Thomas suggests that re-empowering the American jury would reduce distrust of government, encourage citizen involvement and make juries actually more accountable for decisions like monetary awards. She also argues for grand juries to “decide whether charges proceed against criminal defendants in state courts prior to any plea discussions by the government,” and that juries, not judges, should make the decisions at criminal and civil trials.
I was pleased when Thomas examined whether too much has changed beyond original Constitutional standards to return that authority to today’s juries. “Could the balance of authority be re-established without eliminating the existing procedures?” she asks. “For example, acquittal replaces the jury’s decision with the judge’s. And summary judgment substitutes a judge’s judgment for a jury’s. So, the rebalancing must include addressing these procedures that take away significant jury authority,” she offers.
You have to hand it to Thomas: she thinks big: recommending, “eliminating the procedures of judicial acquittal, summary judgment, and judges deciding money damages, as well as adding grand juries in states.” Her sixth chapter goes even further, imagining entirely different court structures for prosecuting crime and settling civil disputes. She compares the role of laypersons in criminal and civil matters in ten other nations, and it is quite interesting to read to what extent different governments will allow citizens a hand in meting out justice, especially in tasks like sentencing. In other nations, lay jurors almost never hear civil complaints, for example, and Thomas comments that is dangerous since a judge may rule for reasons of personal advancement–re-election or appointment to a higher court–while jurors don’t stand to enjoy any gain.

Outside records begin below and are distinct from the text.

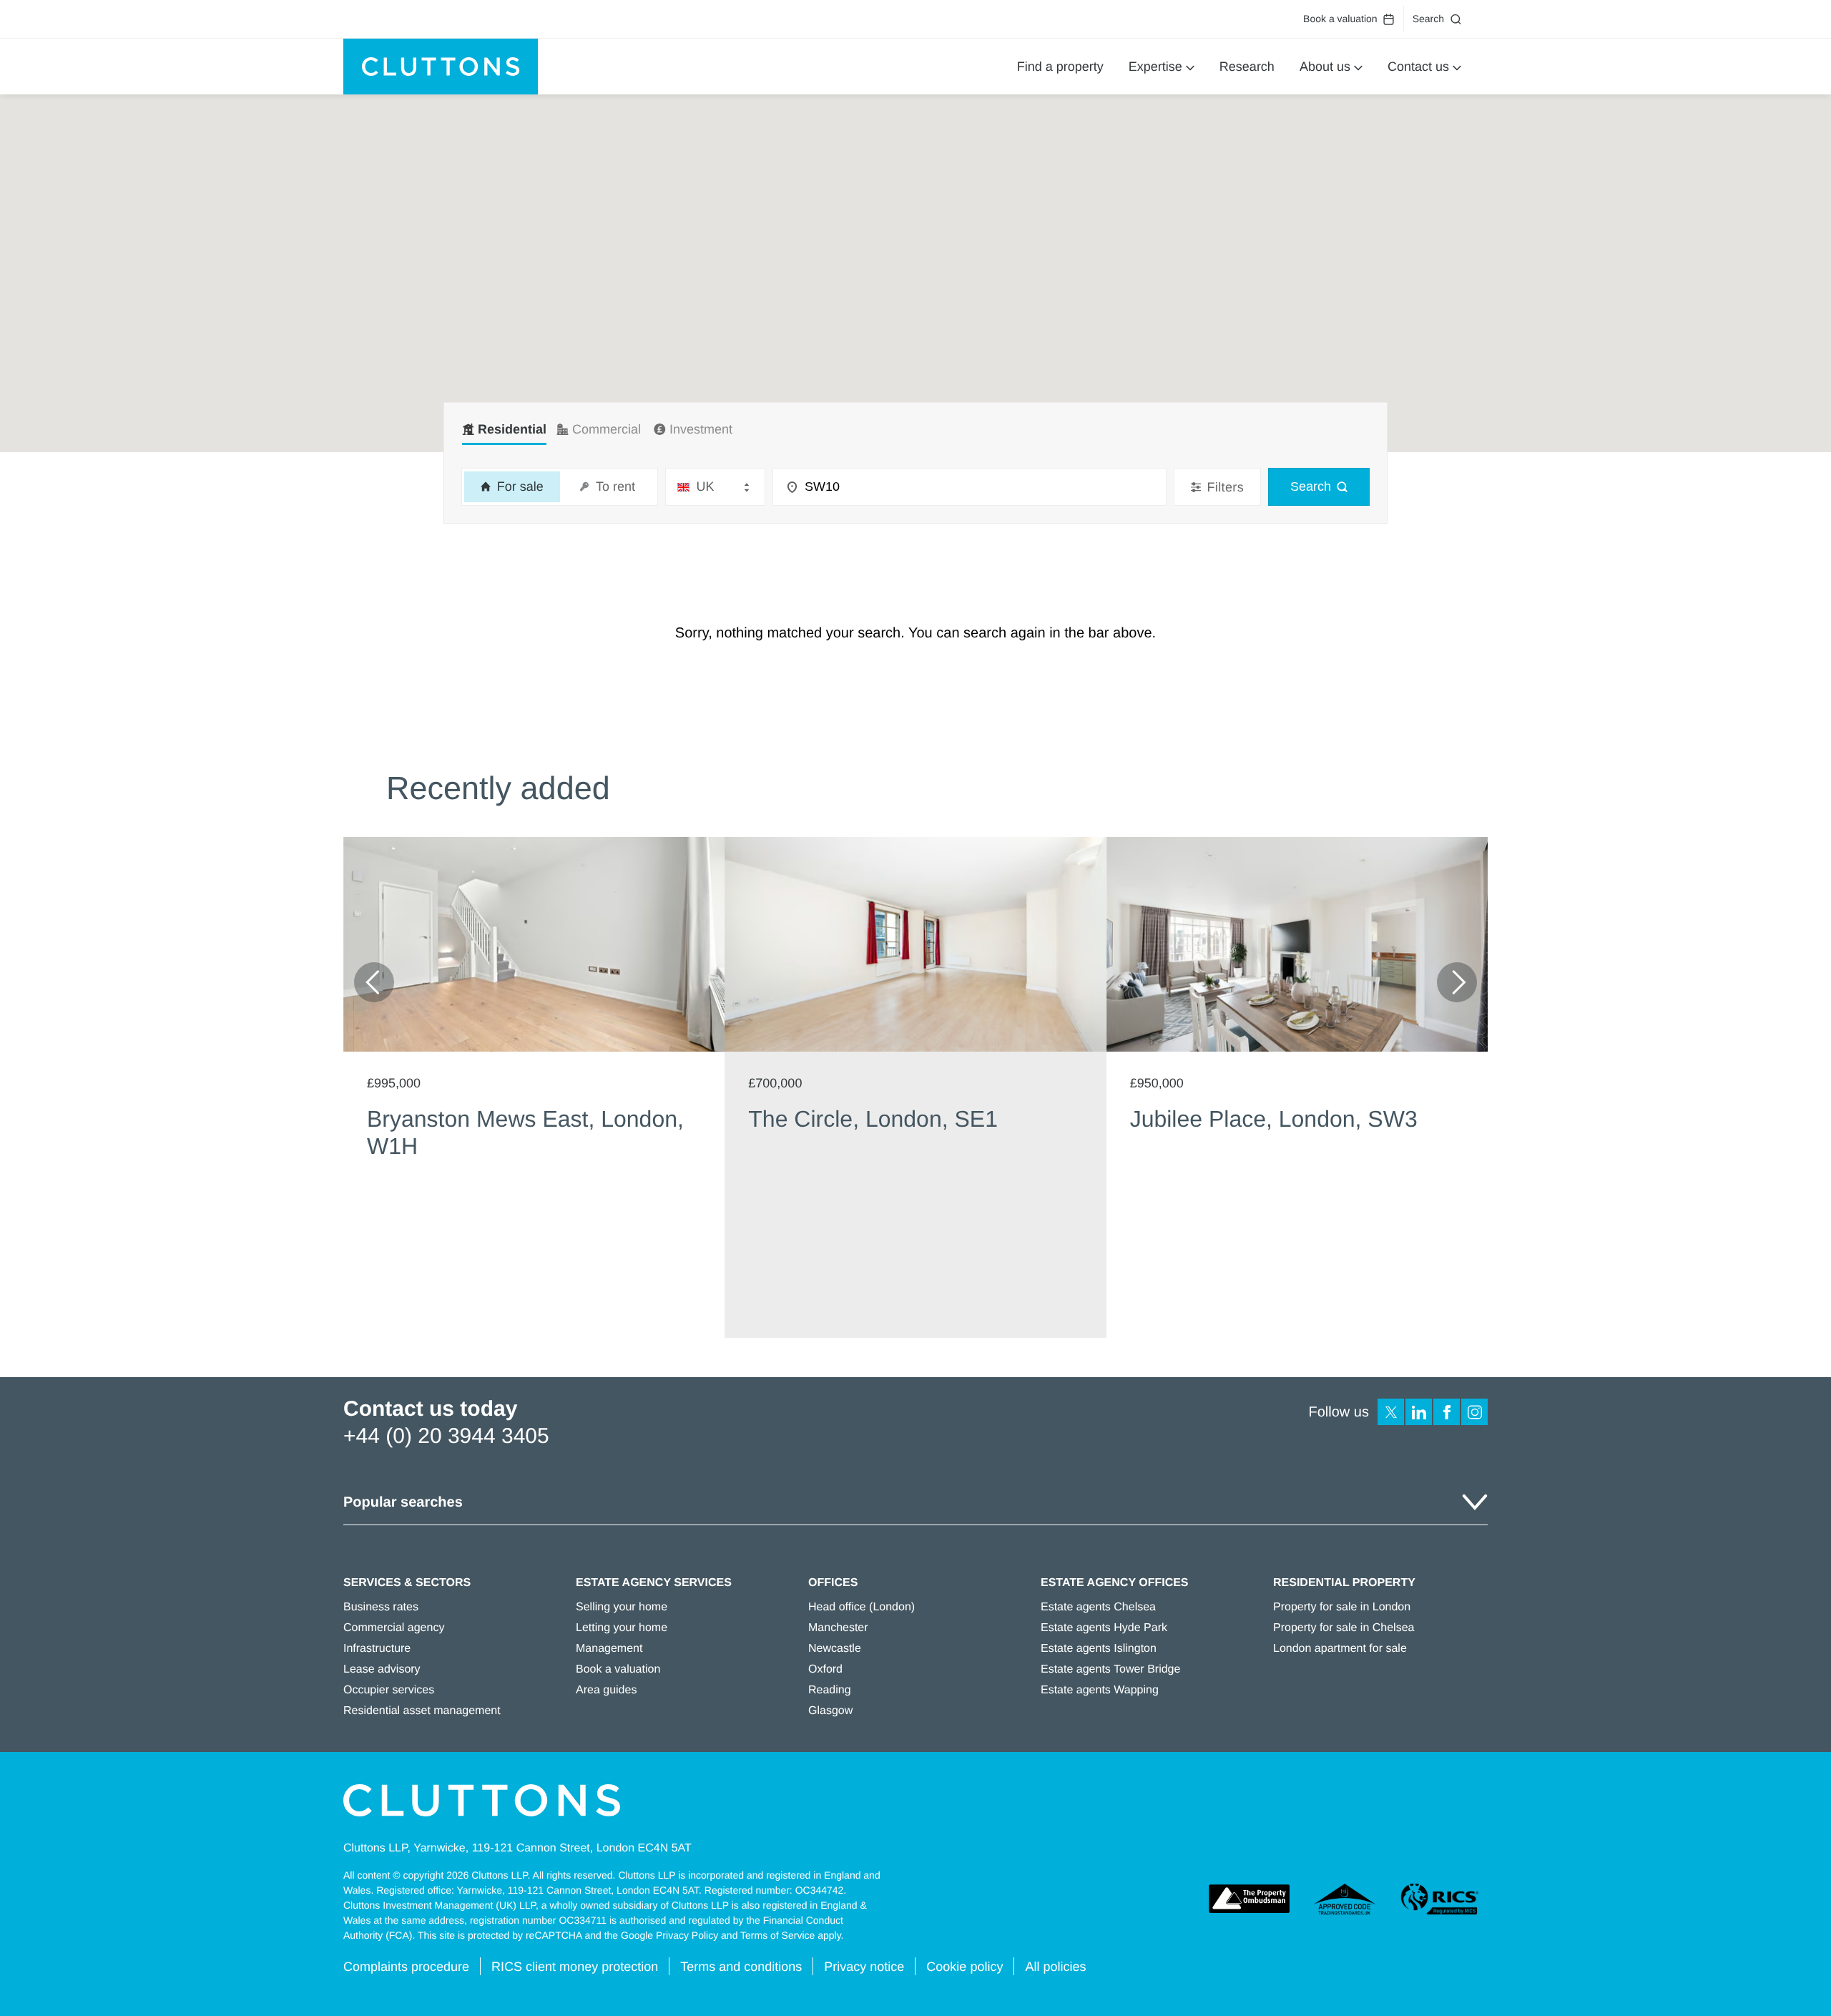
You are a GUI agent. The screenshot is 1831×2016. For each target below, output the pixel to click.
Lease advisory (382, 1669)
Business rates (380, 1607)
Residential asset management (422, 1711)
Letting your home (621, 1628)
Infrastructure (377, 1649)
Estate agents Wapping (1100, 1690)
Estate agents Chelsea (1098, 1607)
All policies (1055, 1966)
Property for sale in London (1341, 1607)
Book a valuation (1340, 18)
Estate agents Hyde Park (1104, 1628)
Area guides (606, 1690)
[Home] (440, 66)
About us (1325, 66)
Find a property (1060, 66)
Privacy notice (864, 1966)
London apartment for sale (1340, 1649)
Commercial (606, 429)
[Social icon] (1391, 1412)
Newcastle (834, 1649)
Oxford (825, 1669)
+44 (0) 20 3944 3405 (446, 1436)
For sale (519, 486)
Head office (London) (861, 1607)
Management (609, 1649)
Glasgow (830, 1711)
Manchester (838, 1628)
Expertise (1155, 66)
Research (1247, 66)
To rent (613, 486)
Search (1428, 18)
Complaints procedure (406, 1966)
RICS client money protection (574, 1966)
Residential (512, 429)
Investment (700, 429)
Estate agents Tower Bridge (1110, 1669)
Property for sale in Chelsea (1343, 1628)
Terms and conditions (741, 1966)
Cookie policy (964, 1966)
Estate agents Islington (1099, 1649)
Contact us (1418, 66)
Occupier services (388, 1690)
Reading (829, 1690)
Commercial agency (393, 1628)
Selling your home (621, 1607)
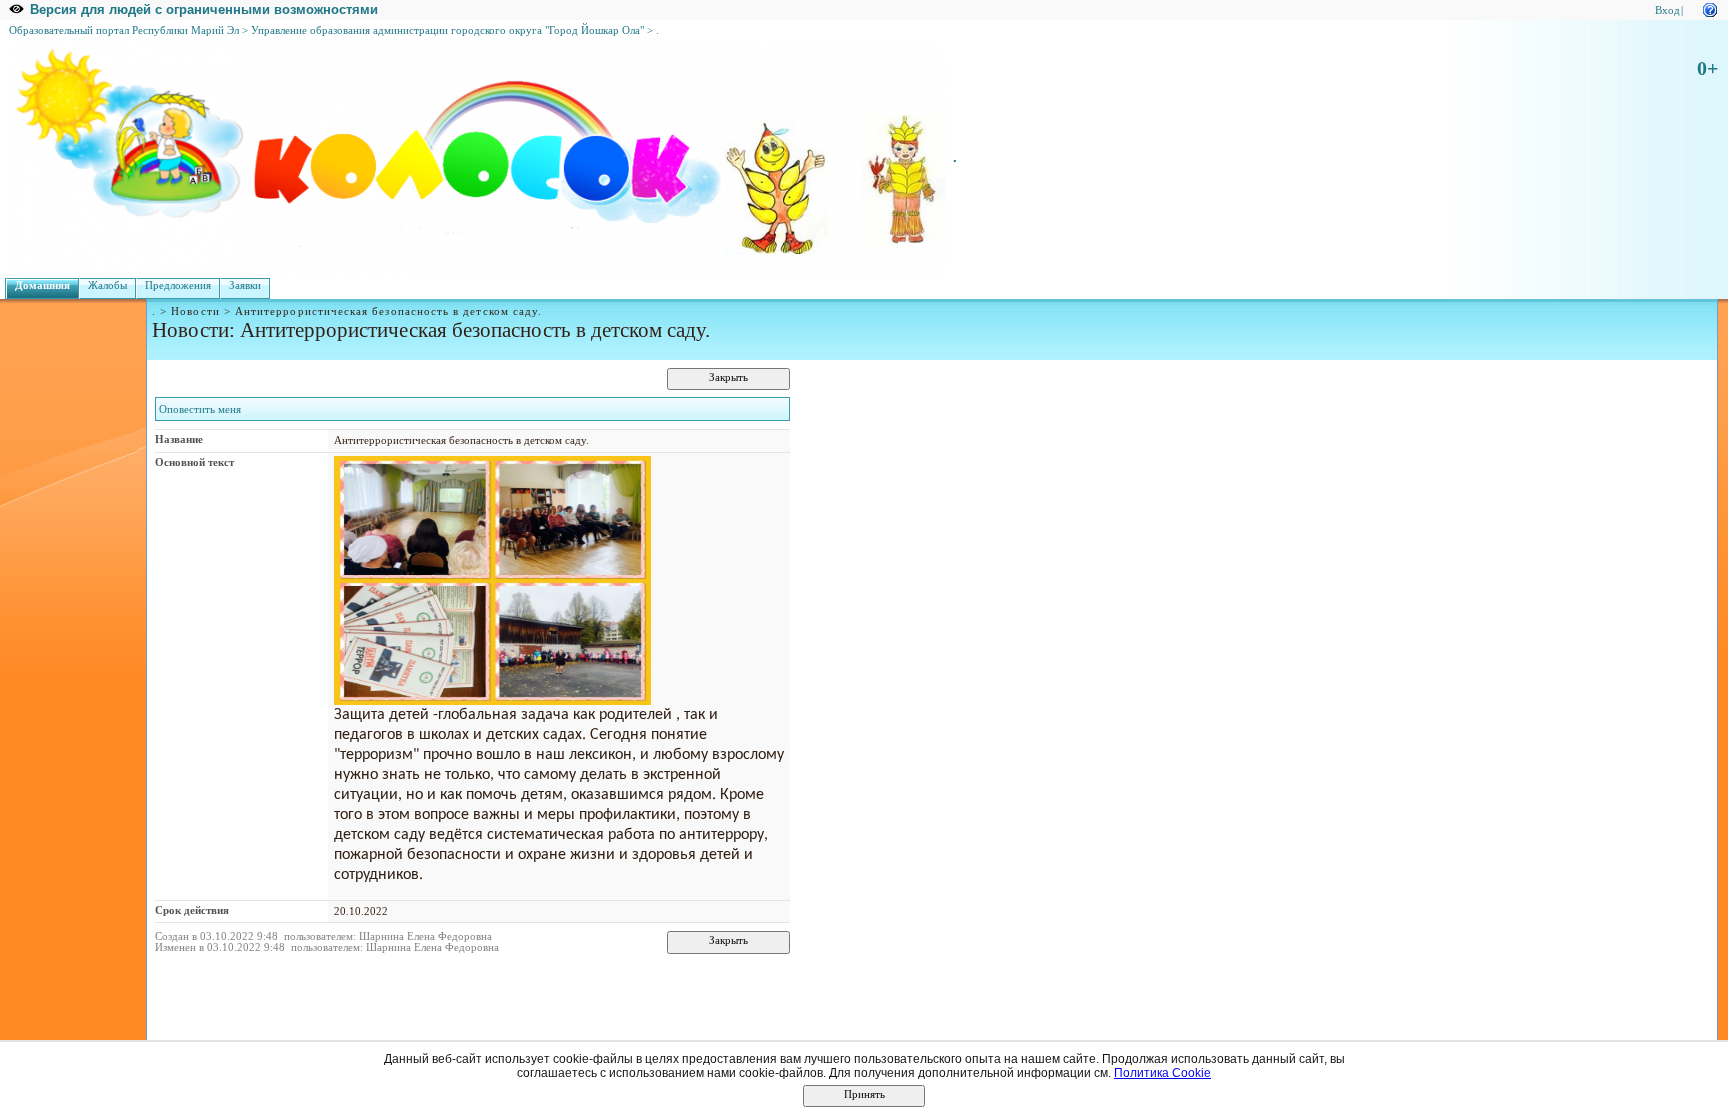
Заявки (245, 285)
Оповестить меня (200, 409)
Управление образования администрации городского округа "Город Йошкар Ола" (447, 30)
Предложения (178, 285)
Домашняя (42, 285)
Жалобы (107, 285)
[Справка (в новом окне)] (1710, 8)
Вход (1667, 10)
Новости (195, 311)
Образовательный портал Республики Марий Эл (124, 30)
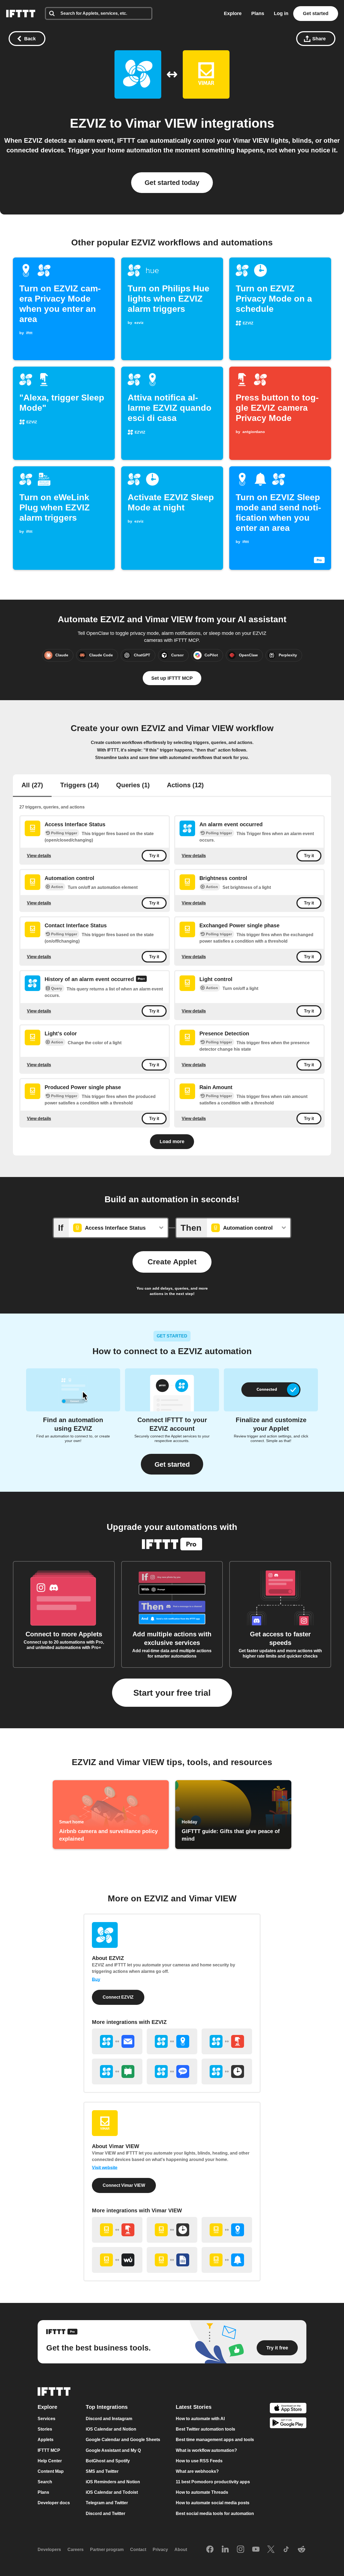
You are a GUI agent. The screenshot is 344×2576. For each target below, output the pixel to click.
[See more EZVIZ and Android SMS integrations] (117, 2071)
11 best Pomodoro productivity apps (213, 2482)
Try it (154, 855)
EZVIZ (88, 123)
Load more (172, 1141)
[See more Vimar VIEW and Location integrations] (227, 2230)
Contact (138, 2549)
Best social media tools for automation (215, 2513)
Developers (49, 2549)
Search (45, 2482)
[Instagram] (240, 2549)
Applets (45, 2440)
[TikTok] (286, 2549)
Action (57, 887)
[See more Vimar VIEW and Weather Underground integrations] (117, 2260)
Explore (233, 13)
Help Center (50, 2461)
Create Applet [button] (172, 1262)
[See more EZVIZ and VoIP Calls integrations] (172, 2071)
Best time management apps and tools (215, 2440)
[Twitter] (271, 2549)
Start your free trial (172, 1693)
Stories (45, 2429)
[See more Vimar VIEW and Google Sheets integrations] (172, 2260)
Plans (257, 13)
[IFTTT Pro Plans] (141, 979)
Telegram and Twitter (107, 2503)
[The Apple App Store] (288, 2409)
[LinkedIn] (225, 2549)
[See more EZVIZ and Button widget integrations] (227, 2041)
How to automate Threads (202, 2492)
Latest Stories (194, 2407)
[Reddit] (301, 2549)
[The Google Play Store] (288, 2423)
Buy (96, 1979)
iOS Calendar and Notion (111, 2429)
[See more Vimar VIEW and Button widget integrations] (117, 2230)
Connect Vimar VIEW (124, 2185)
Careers (75, 2549)
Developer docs (54, 2503)
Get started (315, 13)
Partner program (107, 2549)
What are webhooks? (197, 2471)
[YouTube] (256, 2549)
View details (39, 855)
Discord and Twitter (105, 2513)
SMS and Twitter (102, 2471)
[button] (172, 1464)
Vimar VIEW (161, 123)
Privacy (160, 2549)
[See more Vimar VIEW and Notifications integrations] (227, 2260)
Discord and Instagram (109, 2418)
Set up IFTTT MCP (172, 678)
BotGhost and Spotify (108, 2461)
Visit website (104, 2167)
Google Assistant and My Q (113, 2450)
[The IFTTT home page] (20, 13)
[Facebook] (210, 2549)
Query (56, 988)
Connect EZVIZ (118, 1997)
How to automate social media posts (212, 2503)
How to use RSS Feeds (199, 2461)
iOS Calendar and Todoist (112, 2492)
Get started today (172, 182)
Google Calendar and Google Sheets (123, 2440)
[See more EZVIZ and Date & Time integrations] (227, 2071)
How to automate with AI (200, 2418)
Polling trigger (64, 833)
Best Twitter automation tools (205, 2429)
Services (46, 2418)
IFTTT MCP (49, 2450)
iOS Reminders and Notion (113, 2482)
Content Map (51, 2471)
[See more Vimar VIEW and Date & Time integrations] (172, 2230)
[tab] (32, 785)
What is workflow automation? (206, 2450)
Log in (281, 13)
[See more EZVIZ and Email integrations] (117, 2041)
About (180, 2549)
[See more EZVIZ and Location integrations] (172, 2041)
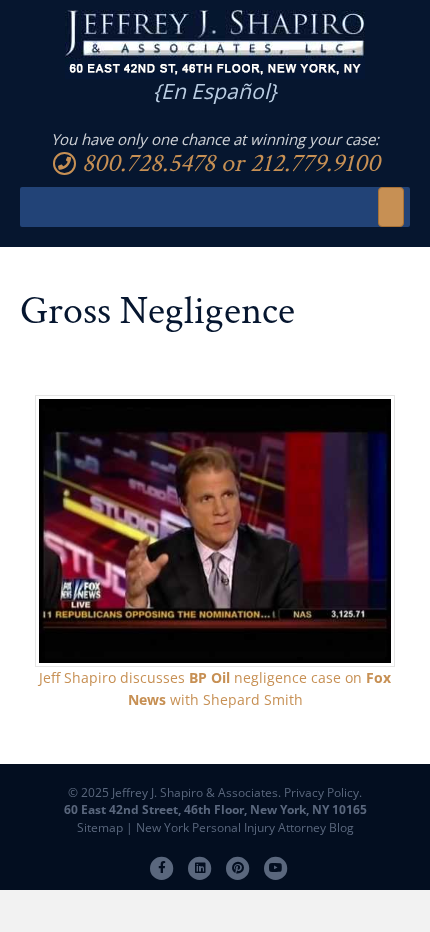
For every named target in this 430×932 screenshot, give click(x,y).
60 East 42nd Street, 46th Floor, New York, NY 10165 (215, 809)
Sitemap (100, 827)
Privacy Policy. (321, 792)
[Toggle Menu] (391, 207)
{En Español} (215, 91)
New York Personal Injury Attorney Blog (245, 827)
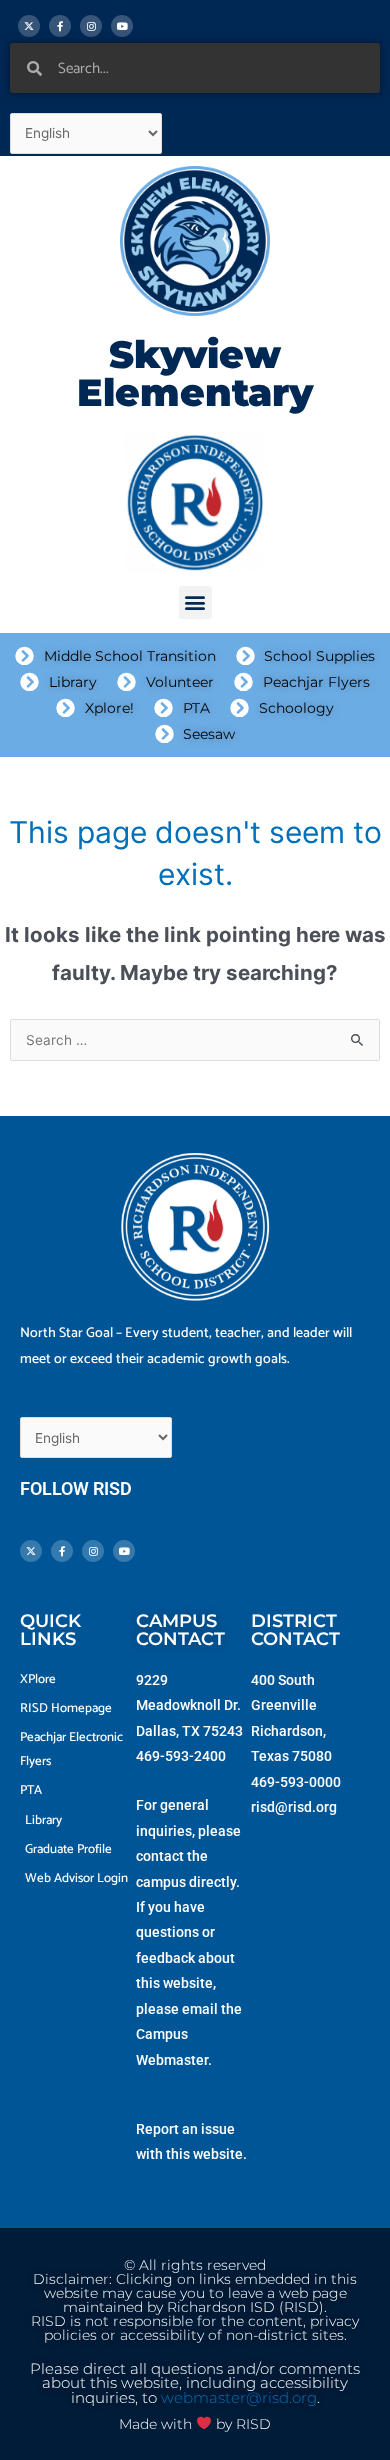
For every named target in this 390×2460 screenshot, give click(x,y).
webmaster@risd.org (239, 2398)
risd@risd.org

I believe I could have spent several months studying Thomas’ book, had time allowed me to follow all of the case citations she includes to support her assertions. The Missing American Jury would be great for a study group interested in expanding understanding of American justice, or perhaps a quarter-long college class dedicated to that topic. As a casual reader, I would have loved to read up on the many cases she cites. The Missing American Jury does what few books do–inspire study beyond its cover.